* Data shown:
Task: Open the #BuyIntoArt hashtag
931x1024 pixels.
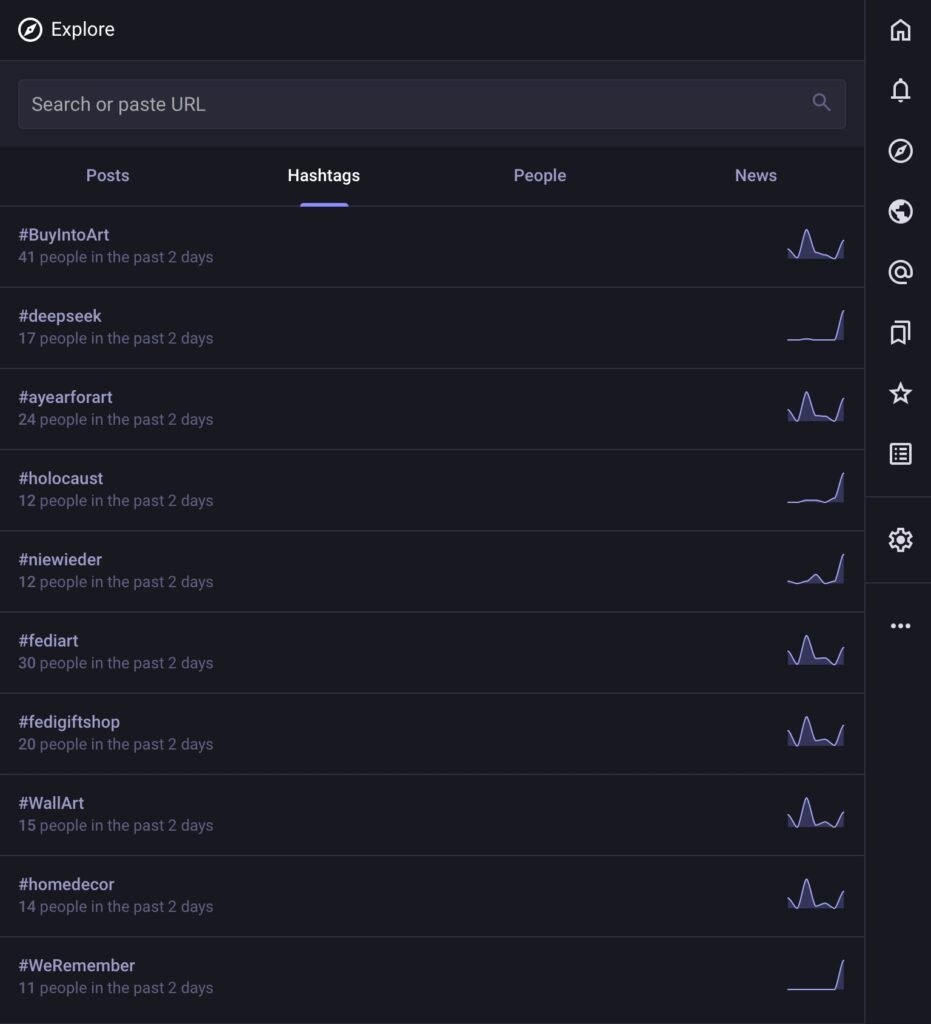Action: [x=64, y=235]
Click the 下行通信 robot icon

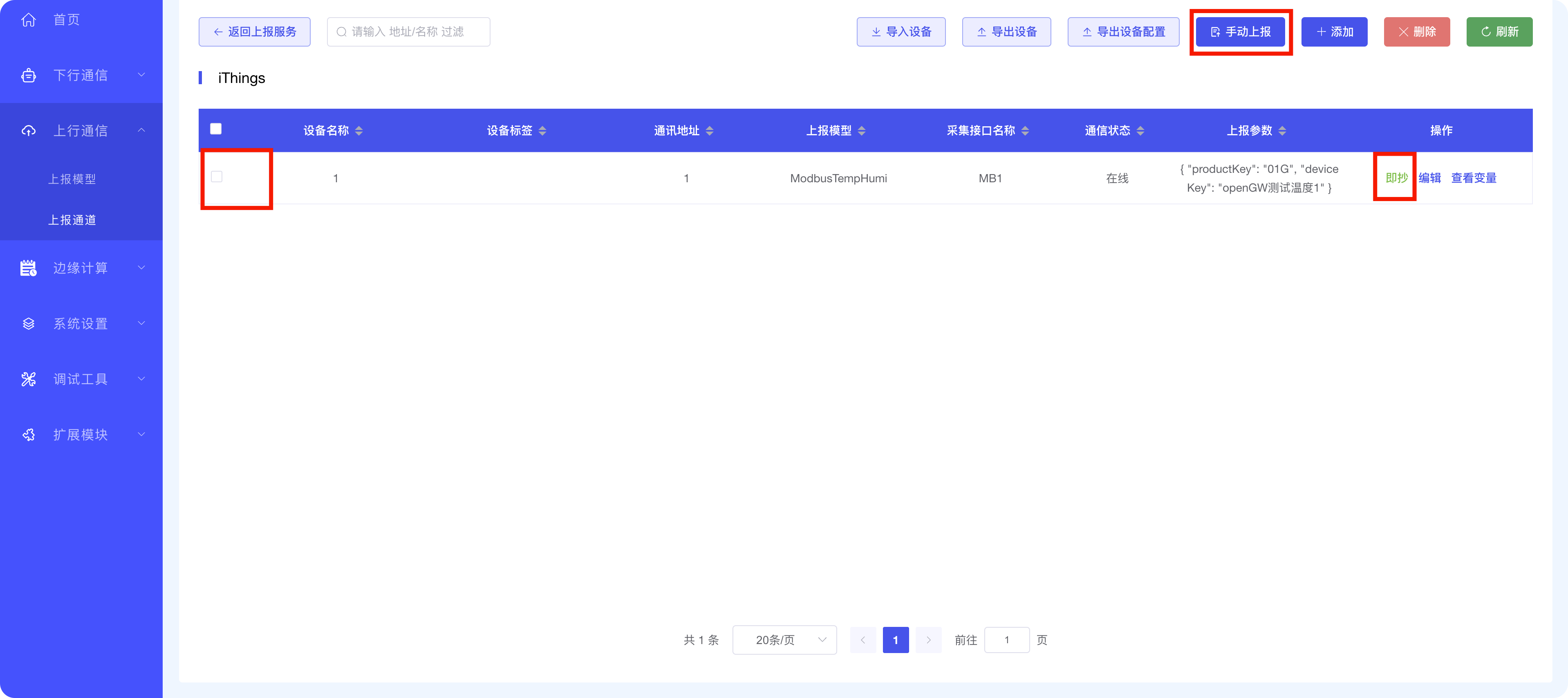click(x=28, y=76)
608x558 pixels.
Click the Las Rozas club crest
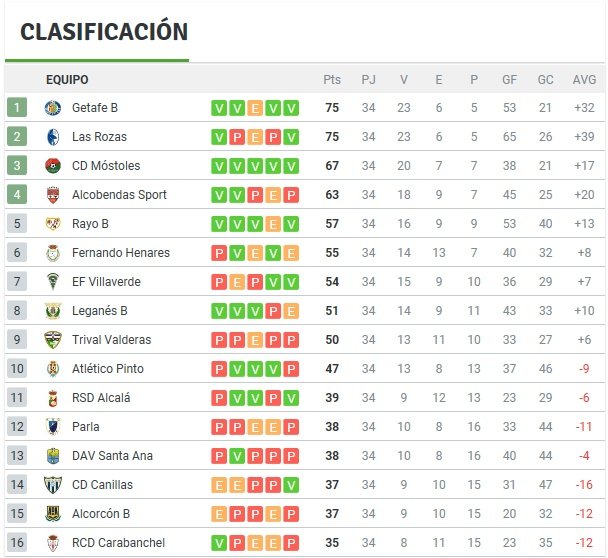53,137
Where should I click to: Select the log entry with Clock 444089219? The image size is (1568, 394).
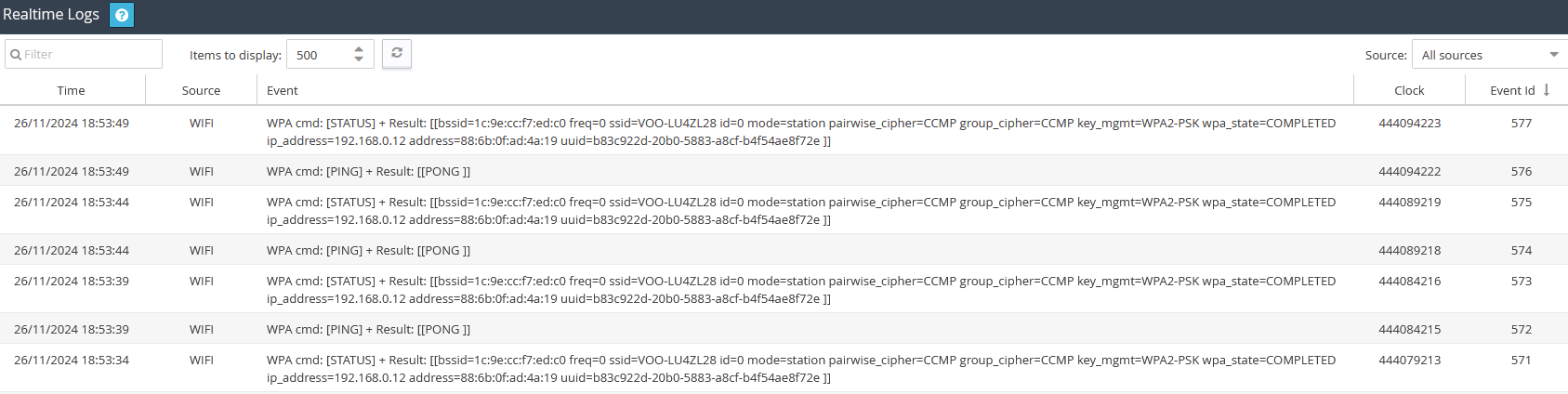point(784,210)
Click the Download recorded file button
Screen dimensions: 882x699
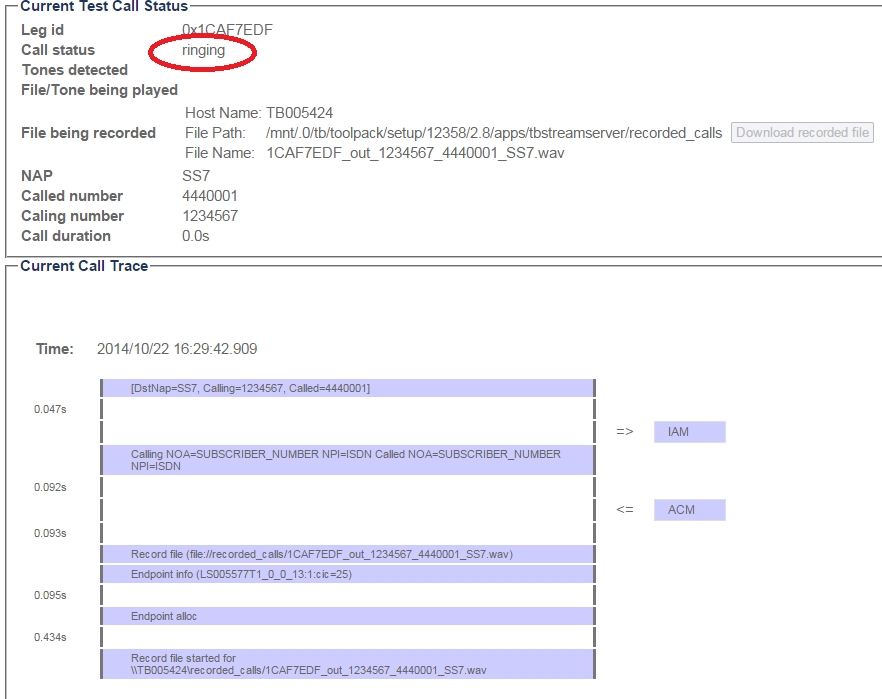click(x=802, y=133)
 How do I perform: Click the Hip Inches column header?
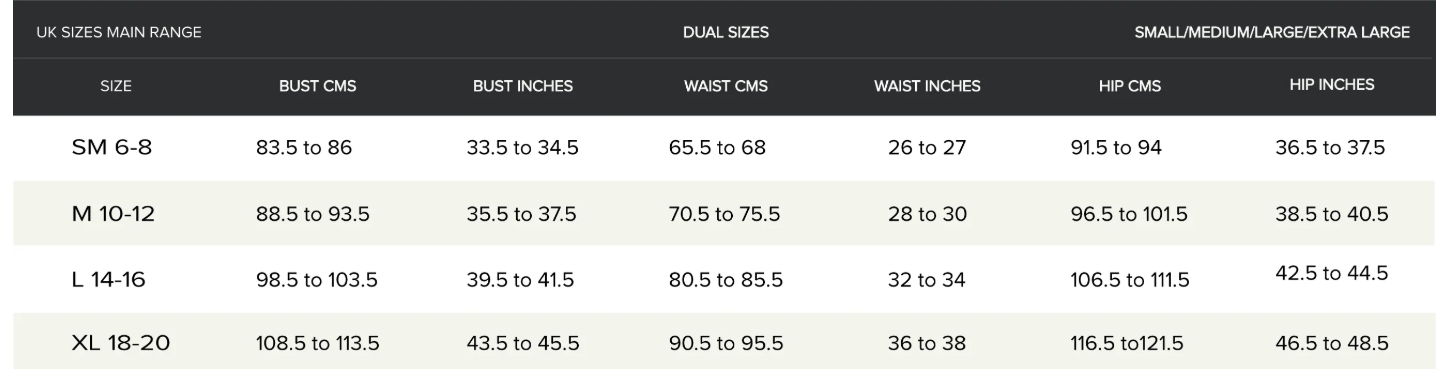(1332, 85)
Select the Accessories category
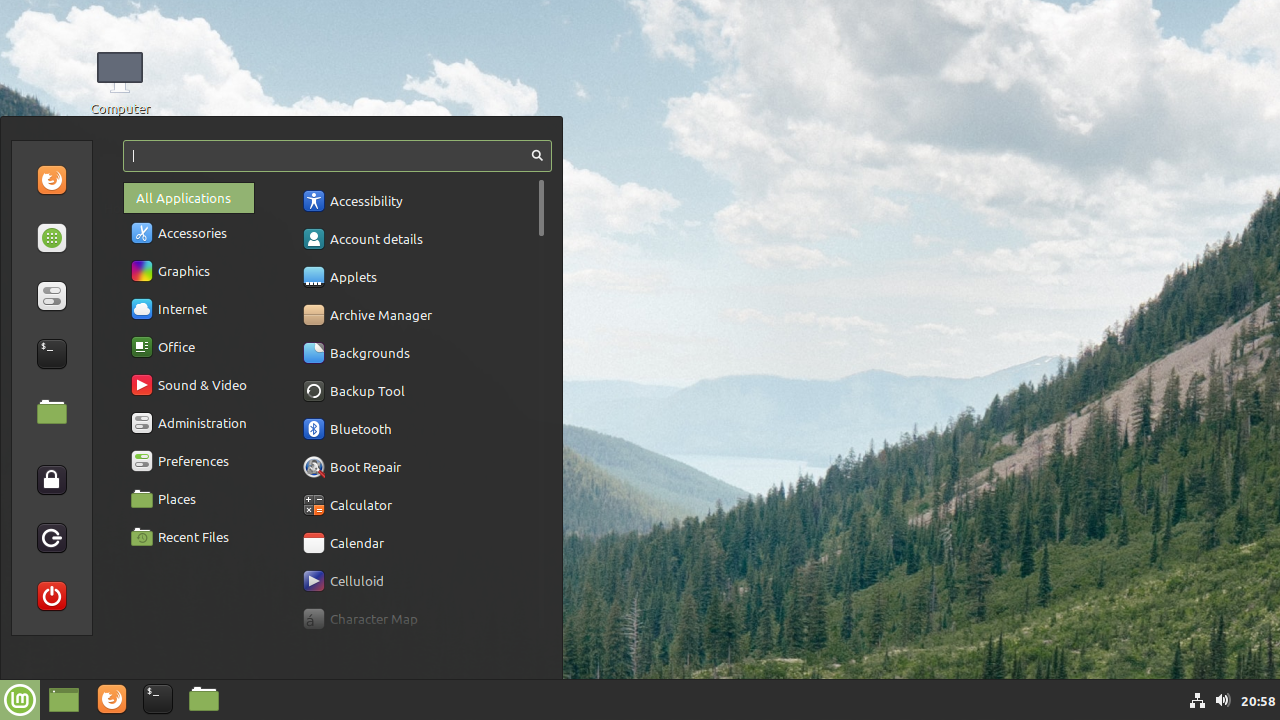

* Task objective:
Reproduce the lines above with each occurrence of "Select" replaced by "Choose" and nothing else changed, leaving out the pictures.

* Answer to this exercise:
Task: Open the #BuyIntoArt hashtag
931x1024 pixels.
Action: [x=64, y=235]
Click the 下行通信 robot icon

click(x=28, y=76)
608x558 pixels.
Click the Las Rozas club crest
53,137
Where should I click to: Choose the log entry with Clock 444089219? The image size is (1568, 394).
point(784,210)
Click the Download recorded file button
Screen dimensions: 882x699
click(x=802, y=133)
 How do I perform: Click the Hip Inches column header?
(1332, 85)
Choose the Accessories category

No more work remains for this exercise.